L’après-midi, chacun s’occupe comme il peut. "Les grands sont sur le portable, on fait des jeux de sociétés, on joue avec la console, on écoute de la musique. Mais on fait aussi le ménage, chacun une éponge et hop." Pourtant, Cécile le reconnaît : "On commence à s’ennuyer. D’autant qu’on ne se connaît pas entre voisins. On ne se parle pas. Juste un peu avec ma voisine de palier, chacune derrière sa porte."
Gérer la solitude
Non loin de là, François lui, vit seul dans son appartement. Un fils à Paris, l’autre dans les Côtes d’Armor. "Le confinement, ça ne change pas grand-chose" raconte le retraité. "Je sors peu d’habitude, juste pour faire mes courses et aller voir des amis à Ploërmel". Il souffre du cœur et il est diabétique alors en cette période hautement risquée pour lui, pas question de faire des écarts : "Je prends le bus pour aller faire mes courses une fois par semaine dans un supermarché. J’avais fait un peu de stock. La voisine m’a proposé de l’aide et puis elle m’a donné des attestations. Ça fait deux ans qu’elle est là, mais on ne connaissait pas nos prénoms. Du coup, on a échangé nos numéros de téléphone."
"Plus que le coronavirus, c’est le trafic de drogue qui me rend malade"
Dans la journée, pour s’occuper, François fait des mots croisés et écoute de la musique : "Johnny, Scorpions, Elton John, Genesis. Surtout pas la télé pour ne pas voir les infos. Y’a bien assez de problèmes ici."
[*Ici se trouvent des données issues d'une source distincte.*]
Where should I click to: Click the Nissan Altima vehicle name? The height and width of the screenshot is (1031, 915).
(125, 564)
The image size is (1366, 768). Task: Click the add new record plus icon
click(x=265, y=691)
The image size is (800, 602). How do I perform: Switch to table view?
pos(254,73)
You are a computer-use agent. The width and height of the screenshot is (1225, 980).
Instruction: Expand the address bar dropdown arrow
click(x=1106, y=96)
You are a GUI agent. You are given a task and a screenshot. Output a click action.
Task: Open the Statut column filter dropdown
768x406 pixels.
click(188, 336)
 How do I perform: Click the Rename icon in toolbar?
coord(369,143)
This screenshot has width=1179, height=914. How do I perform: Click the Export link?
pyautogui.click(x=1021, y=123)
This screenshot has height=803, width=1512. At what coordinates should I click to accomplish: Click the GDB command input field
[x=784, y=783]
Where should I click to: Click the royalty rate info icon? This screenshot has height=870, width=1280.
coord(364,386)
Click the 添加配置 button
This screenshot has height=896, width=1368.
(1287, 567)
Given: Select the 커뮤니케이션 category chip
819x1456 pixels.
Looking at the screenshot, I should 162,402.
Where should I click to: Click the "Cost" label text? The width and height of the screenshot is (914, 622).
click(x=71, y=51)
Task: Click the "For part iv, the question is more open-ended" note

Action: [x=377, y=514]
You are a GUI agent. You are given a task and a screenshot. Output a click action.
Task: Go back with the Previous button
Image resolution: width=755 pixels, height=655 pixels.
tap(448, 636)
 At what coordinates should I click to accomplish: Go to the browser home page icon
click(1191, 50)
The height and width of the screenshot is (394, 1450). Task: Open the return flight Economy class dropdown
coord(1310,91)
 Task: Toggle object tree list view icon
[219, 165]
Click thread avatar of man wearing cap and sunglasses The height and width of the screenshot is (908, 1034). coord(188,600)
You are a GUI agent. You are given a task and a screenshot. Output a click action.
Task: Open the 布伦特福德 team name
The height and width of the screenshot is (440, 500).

Car plus que le coronavirus, ce qui agace surtout François ce sont les dealers qui poursuivent leur trafic dans le quartier malgré les mesures de confinement. "Ils sont toujours dans le hall d’immeuble. Hier, il y’en avait trois dans la cave, sans gants, sans rien. Je leur ai dit qu’ils étaient irresponsables, qu’ils devaient partir, mais rien. La police passe parfois dans la journée mais elle ne leur dit rien. C’est juste la BAC, le soir, qui arrive à les chasser. Il y’a encore des clients qui viennent en voiture, en moto. Mais ils ne restent pas, car il ne doit plus y avoir beaucoup de marchandise."
Et puis il y a l’inconscience de certaines familles qui l’énerve : "Je vois des gamins dehors toute la journée, qui jouent au foot. Et les parents ne s’en occupent pas. Le parc juste à côté est pourtant fermé, mais ils y vont quand même." François espère que tout cela ne va pas durer, lui qui vit dans le quartier depuis 25 ans. Mais cela, ni lui ni personne ne peut à ce jour en être sûr.